Par­fois, je me mets à la fenêtre pour res­pi­rer l’air de ces soi­rées d’é­té, comme la veille de cette jour­née où quelque chose de végé­tal flotte, une je-ne-sais-quoi qui vien­drait des arbres ou de leurs feuilles chas­sées, lus­trées par le vent, comme on peut le sen­tir en Bre­tagne, les soirs doux, l’herbe flot­tant en ondes ver­doyantes, océan de vie refuge de mil­liers de vies… L’o­rage passe par là, balaie tout, la cha­leur, la séche­resse d’un temps, et la pluie bat­tant comme des frêles mains sur la peau ten­due d’une dar­bu­q­qa claque sur le sol dans un rythme entê­tant de cha­man à l’o­rée de sa grotte. L’o­deur de terre mouillée monte jus­qu’i­ci et m’en­voûte dans une rêve de nature impal­pable, que mes mains n’ar­rivent à caresser.
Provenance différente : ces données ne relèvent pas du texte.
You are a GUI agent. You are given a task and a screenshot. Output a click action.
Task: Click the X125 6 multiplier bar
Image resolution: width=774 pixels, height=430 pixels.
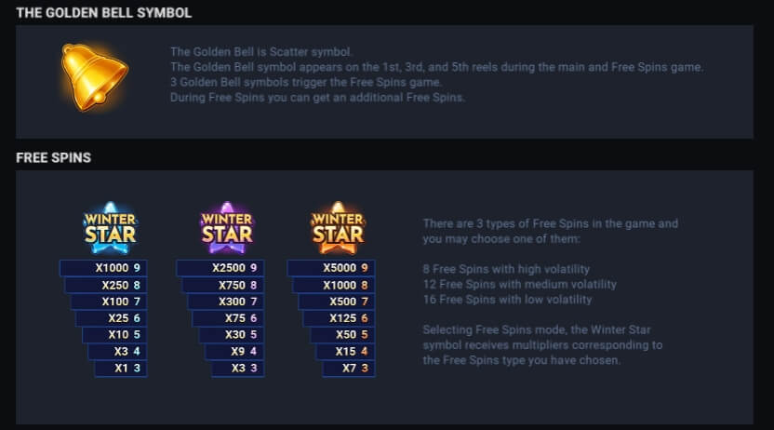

Comme c’é­tait bien sen­ti d’a­voir vu que les petits tra­cas qui s’empilent, cou­plés à la fatigue d’une fin d’an­née pas­sée à cou­rir m’ont épui­sé dans les moindres recoins, jusque sous les ongles, dans les replis de la peau, sous les pau­pières… Et puis… Silence !
Je suis là, je suis chez moi, j’é­coute Bach, Dome­ni­co Scar­lat­ti, Pie­tro Gnoc­chi ou Robert de Visée, je suis incol­lable sur le Baroque et le Renais­sance, j’ar­rête quand je veux, je reprends quand je veux, je fais ce que je veux. Si demain je veux dis­pa­raître, je dis­pa­rais et si je veux reve­nir le jour d’a­près, je reviens.
Je mène mes petites révo­lu­tions… Point par point.
Si je veux man­ger des fraises mortes au goût mys­té­rieux, je mange des fraises mortes.
Mais pour l’ins­tant, je mange des abri­cots. Juteux.